I see children running, blood gushing, teachers shushing and telling students to lay low in a room of black, stacked together to protect from attack, I see officers reluctant, I see walls covered in our future, I see congresses halls filled, I see the streets of the capital filled, with seas of red while oceans of red are lost in each school hallway, always ready to move on and get over it, the blood was lost but we have nothing to show for it, we have the Nation in our hands, hands on Rifles, Associating our guns with protection, while teachers use fire extinguishers with blooded complexion, sections of bodies and candles while we march for our lives, tick, the clock strikes midnight, it's only okay if we lived right, protecting undeveloped lives, while overlooking the piles of student bodies where violence derives, while congress is worried about planned parenthood, the communities plan of parenthood is crushed as they have to rush to the schools to find that their children's bodies were turned into dust, but saving the unborn is a must, while we blindly follow giving up our trust. 

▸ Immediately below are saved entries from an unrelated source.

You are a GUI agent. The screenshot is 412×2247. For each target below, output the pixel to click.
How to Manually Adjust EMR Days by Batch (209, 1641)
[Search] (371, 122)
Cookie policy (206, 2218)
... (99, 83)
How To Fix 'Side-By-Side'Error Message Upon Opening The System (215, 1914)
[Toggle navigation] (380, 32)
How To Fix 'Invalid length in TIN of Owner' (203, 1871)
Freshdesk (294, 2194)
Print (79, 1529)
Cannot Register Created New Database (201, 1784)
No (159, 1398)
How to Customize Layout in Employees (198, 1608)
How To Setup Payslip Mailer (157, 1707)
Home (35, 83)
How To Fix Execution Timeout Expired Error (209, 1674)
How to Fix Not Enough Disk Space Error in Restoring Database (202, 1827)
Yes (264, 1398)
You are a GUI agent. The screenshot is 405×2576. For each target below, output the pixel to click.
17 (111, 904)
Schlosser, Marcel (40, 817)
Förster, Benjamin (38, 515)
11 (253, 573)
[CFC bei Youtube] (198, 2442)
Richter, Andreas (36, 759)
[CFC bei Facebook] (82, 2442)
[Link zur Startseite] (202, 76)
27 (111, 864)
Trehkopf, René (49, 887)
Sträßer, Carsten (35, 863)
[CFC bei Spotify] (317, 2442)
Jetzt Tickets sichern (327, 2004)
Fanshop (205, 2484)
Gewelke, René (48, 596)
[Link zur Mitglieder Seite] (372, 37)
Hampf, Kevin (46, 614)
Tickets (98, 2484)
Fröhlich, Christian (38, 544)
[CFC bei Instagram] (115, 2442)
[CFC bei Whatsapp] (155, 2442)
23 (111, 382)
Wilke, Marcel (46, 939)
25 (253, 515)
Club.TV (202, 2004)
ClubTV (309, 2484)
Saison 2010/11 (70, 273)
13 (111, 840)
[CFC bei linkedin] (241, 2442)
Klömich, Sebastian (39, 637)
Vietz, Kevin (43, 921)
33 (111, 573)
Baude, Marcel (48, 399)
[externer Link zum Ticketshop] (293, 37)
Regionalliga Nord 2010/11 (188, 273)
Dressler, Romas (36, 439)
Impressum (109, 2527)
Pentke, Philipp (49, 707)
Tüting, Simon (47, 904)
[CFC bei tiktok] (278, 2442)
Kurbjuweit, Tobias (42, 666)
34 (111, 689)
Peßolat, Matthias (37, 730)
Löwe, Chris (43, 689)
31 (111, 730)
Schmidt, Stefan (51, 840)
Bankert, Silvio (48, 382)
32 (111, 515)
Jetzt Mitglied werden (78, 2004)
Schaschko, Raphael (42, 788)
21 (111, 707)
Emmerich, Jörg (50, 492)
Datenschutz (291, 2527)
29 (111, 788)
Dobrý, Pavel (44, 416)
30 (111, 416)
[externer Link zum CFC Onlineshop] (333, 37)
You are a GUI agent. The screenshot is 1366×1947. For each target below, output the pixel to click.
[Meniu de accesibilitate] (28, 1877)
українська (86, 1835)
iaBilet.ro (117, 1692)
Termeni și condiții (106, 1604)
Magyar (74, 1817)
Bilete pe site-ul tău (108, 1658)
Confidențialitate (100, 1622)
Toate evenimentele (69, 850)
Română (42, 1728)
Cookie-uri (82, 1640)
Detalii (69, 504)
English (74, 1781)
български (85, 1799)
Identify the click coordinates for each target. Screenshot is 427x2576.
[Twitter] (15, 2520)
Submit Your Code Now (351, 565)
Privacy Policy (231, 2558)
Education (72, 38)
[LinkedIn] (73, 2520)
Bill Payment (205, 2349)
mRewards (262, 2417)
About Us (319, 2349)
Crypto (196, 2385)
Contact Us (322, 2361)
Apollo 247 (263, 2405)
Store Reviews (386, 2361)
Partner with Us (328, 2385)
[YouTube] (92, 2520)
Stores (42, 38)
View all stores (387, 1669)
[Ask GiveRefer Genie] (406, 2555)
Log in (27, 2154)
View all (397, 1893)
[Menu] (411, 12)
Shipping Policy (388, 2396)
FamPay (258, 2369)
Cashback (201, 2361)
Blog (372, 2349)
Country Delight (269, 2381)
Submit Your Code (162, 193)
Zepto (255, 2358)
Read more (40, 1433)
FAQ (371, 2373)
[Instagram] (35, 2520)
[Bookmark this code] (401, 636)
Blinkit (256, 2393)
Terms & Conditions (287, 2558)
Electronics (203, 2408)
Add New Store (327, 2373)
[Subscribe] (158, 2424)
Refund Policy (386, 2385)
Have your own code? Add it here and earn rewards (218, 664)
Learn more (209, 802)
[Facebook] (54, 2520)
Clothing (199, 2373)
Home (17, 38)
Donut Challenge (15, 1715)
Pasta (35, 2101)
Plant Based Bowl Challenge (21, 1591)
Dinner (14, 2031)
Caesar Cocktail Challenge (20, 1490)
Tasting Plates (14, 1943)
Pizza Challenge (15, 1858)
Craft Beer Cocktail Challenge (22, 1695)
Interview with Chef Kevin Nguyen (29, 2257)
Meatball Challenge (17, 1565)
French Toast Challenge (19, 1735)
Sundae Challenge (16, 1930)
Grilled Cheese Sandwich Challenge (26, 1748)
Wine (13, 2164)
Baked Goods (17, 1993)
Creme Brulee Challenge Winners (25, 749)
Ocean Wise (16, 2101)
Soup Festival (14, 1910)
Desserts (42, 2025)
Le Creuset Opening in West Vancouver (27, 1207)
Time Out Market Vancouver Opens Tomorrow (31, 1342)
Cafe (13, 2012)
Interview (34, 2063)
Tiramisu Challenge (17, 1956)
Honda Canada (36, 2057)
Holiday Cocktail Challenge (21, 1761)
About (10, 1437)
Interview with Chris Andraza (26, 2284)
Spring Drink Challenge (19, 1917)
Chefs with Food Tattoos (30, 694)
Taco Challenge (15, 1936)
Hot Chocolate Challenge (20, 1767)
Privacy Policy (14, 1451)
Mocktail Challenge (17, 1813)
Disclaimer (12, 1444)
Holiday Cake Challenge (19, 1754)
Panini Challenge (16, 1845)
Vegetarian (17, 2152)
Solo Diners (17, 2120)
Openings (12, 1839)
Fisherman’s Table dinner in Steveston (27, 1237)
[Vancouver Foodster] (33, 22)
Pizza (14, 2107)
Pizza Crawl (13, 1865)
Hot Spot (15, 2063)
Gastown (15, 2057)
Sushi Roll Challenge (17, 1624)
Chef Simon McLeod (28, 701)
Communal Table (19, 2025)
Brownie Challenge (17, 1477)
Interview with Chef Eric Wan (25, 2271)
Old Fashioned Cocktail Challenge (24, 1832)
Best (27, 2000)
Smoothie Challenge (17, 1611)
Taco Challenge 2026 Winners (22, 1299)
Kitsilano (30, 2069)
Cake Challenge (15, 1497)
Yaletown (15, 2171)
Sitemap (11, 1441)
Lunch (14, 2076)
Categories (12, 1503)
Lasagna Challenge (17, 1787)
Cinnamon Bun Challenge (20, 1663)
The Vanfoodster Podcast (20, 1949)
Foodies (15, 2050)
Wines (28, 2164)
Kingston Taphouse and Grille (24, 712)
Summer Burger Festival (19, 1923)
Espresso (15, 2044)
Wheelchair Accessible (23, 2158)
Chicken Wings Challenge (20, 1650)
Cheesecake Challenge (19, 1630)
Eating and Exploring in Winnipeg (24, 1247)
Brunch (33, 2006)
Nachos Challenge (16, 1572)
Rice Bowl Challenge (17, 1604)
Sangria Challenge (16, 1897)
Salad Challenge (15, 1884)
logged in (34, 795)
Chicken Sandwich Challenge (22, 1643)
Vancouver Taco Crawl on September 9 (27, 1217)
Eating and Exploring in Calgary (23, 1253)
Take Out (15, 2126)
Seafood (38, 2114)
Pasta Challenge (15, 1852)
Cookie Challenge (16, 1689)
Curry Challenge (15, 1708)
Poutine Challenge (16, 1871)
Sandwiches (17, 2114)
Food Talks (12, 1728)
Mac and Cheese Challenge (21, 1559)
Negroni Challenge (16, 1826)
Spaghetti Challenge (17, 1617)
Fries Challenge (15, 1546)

The lockers have holes in them, the doors of the gym have holes in them, while you rush to bandage your grazed ear, children fear for their lives every time an AR-15 is near, but you could never care, because all you care about is you, no clue about what it means to walk a mile in my shoes, tock, while you hold the biggest rally's, you only have concepts of a plan to help us withstand the terror domestic, it isn't immigrants inciting political violence, filling hallways with blood, and marching the streets saying that "you will not replace us", the hate you placed will leave us gone without a trace, because while you use mace to keep us silent, we'll continue to try to calm down the violence, at the hands of the gun, tick, as the bell schedule runs, we have to run for our lives before he empty's the drum, and after, we'll get together and hum and honor those who didn't have a gun or the time to realize that they were running out of theirs, you let the lobby pull your strings Mr. Nutcracker, while we have to string together back the stitching of our community after the common attack, while you lack to action, staying with your faction of a party of hypocrites, a Democrite, a Rebloodican, while students stand in parking lots staring at the reflection of election of the right to bear arms, even if they harm and causes the people's alarms to sound, tock, the time is soon running out, while you tweet out about nonsense, we cry for the pretense of hate, saying that this country is great, while its people have to be ready to accept their fate, at the barrel of a rifle, freedom being our redeeming trait.

No matter how many times you pray, our voice goes astray, tock, we run in flocks, the march of our lives, tick, while you enact laws of ethnic ban, blame the trans, tock, but our transgressions are when we lift our voice to call out, tick, confession of a country doomed for recession is that our lesson might be cut short by the body of a weapon that leaves an impression on bodies, tock, holes in the chest, tick, brains with permanent distress, tock, impressing the image of hate and flurries of red into the minds of hind always in the back of our mind, tock, we are running out of time, hear my plea, that before you flee and stay stuck in make believe, tick, that the people that make you billions and millions are being killed in droves, by the coves of weapons, so while you worry about China owning our land, we ask that you at least give us a hand, and ensure that the plans for our lives will still stand, tock, and not be cut short and finished by grand schemes of hate, tick, and that on this date you realize that what makes this country so great is that cultures vary from state to state, tock, so what I put on your plate is the bodies of those who died at the expense of your ignorance, tick, and a challenge for you, tock, to take a clue and scope into what's really the issue, tick, of why this country is covered in holes and tell me with a straight face that our lives aren’t worth more than the right to bear arms. tock.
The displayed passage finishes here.